> [WHAT IS NEEDED]: Each record below should be printed exactly as it was written.

> [DATA TO USE]:
--------------------

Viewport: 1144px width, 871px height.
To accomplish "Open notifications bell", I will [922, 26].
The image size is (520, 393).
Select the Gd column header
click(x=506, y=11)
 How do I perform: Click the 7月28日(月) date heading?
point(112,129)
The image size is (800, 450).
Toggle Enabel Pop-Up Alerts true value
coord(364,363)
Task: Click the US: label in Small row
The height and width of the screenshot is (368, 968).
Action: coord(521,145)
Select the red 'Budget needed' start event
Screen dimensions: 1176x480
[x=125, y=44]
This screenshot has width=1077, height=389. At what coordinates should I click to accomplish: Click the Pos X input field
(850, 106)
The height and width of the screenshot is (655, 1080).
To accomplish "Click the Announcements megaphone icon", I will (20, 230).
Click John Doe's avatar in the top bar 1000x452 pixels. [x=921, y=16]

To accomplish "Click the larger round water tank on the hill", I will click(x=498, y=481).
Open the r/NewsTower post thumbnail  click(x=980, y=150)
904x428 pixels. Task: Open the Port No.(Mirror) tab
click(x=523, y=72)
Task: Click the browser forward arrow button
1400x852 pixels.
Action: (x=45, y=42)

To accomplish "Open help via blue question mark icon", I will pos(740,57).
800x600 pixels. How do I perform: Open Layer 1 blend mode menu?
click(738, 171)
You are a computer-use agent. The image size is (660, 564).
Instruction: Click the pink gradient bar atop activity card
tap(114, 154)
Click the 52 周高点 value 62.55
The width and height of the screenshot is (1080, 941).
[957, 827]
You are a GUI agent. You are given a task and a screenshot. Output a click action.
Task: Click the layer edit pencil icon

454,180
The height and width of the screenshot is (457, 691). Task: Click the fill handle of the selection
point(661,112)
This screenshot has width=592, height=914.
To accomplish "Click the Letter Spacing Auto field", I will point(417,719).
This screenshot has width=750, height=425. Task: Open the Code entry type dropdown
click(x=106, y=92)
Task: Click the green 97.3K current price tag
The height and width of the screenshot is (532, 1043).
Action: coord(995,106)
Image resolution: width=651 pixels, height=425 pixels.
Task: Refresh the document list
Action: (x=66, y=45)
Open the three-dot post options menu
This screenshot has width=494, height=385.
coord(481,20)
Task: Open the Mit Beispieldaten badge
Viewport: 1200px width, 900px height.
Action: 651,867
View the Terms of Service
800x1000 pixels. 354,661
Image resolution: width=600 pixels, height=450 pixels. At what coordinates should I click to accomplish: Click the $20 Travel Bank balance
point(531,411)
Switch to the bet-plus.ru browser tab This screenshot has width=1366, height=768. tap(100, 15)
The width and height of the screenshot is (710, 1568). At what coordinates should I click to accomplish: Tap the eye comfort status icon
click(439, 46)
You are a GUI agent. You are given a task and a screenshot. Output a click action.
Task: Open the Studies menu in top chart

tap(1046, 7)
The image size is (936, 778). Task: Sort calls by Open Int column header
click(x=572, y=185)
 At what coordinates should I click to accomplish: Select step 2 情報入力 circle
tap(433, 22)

--------------------

> [WRITTEN SOLUTION]:
Viewport: 1144px width, 871px height.
To accomplish "Open notifications bell", I will [922, 26].
The image size is (520, 393).
Select the Gd column header
click(x=506, y=11)
 How do I perform: Click the 7月28日(月) date heading?
point(112,129)
The image size is (800, 450).
Toggle Enabel Pop-Up Alerts true value
coord(364,363)
Task: Click the US: label in Small row
The height and width of the screenshot is (368, 968).
Action: coord(521,145)
Select the red 'Budget needed' start event
Screen dimensions: 1176x480
[x=125, y=44]
This screenshot has width=1077, height=389. At what coordinates should I click to accomplish: Click the Pos X input field
(850, 106)
The height and width of the screenshot is (655, 1080).
To accomplish "Click the Announcements megaphone icon", I will (20, 230).
Click John Doe's avatar in the top bar 1000x452 pixels. [x=921, y=16]

To accomplish "Click the larger round water tank on the hill", I will click(x=498, y=481).
Open the r/NewsTower post thumbnail  click(x=980, y=150)
904x428 pixels. Task: Open the Port No.(Mirror) tab
click(x=523, y=72)
Task: Click the browser forward arrow button
1400x852 pixels.
Action: (x=45, y=42)

To accomplish "Open help via blue question mark icon", I will pos(740,57).
800x600 pixels. How do I perform: Open Layer 1 blend mode menu?
click(738, 171)
You are a computer-use agent. The image size is (660, 564).
Instruction: Click the pink gradient bar atop activity card
tap(114, 154)
Click the 52 周高点 value 62.55
The width and height of the screenshot is (1080, 941).
[957, 827]
You are a GUI agent. You are given a task and a screenshot. Output a click action.
Task: Click the layer edit pencil icon

454,180
The height and width of the screenshot is (457, 691). Task: Click the fill handle of the selection
point(661,112)
This screenshot has width=592, height=914.
To accomplish "Click the Letter Spacing Auto field", I will point(417,719).
This screenshot has width=750, height=425. Task: Open the Code entry type dropdown
click(x=106, y=92)
Task: Click the green 97.3K current price tag
The height and width of the screenshot is (532, 1043).
Action: coord(995,106)
Image resolution: width=651 pixels, height=425 pixels.
Task: Refresh the document list
Action: (x=66, y=45)
Open the three-dot post options menu
This screenshot has width=494, height=385.
coord(481,20)
Task: Open the Mit Beispieldaten badge
Viewport: 1200px width, 900px height.
Action: 651,867
View the Terms of Service
800x1000 pixels. 354,661
Image resolution: width=600 pixels, height=450 pixels. At what coordinates should I click to accomplish: Click the $20 Travel Bank balance
point(531,411)
Switch to the bet-plus.ru browser tab This screenshot has width=1366, height=768. tap(100, 15)
The width and height of the screenshot is (710, 1568). At what coordinates should I click to accomplish: Tap the eye comfort status icon
click(439, 46)
You are a GUI agent. You are given a task and a screenshot. Output a click action.
Task: Open the Studies menu in top chart

tap(1046, 7)
The image size is (936, 778). Task: Sort calls by Open Int column header
click(x=572, y=185)
 At what coordinates should I click to accomplish: Select step 2 情報入力 circle
tap(433, 22)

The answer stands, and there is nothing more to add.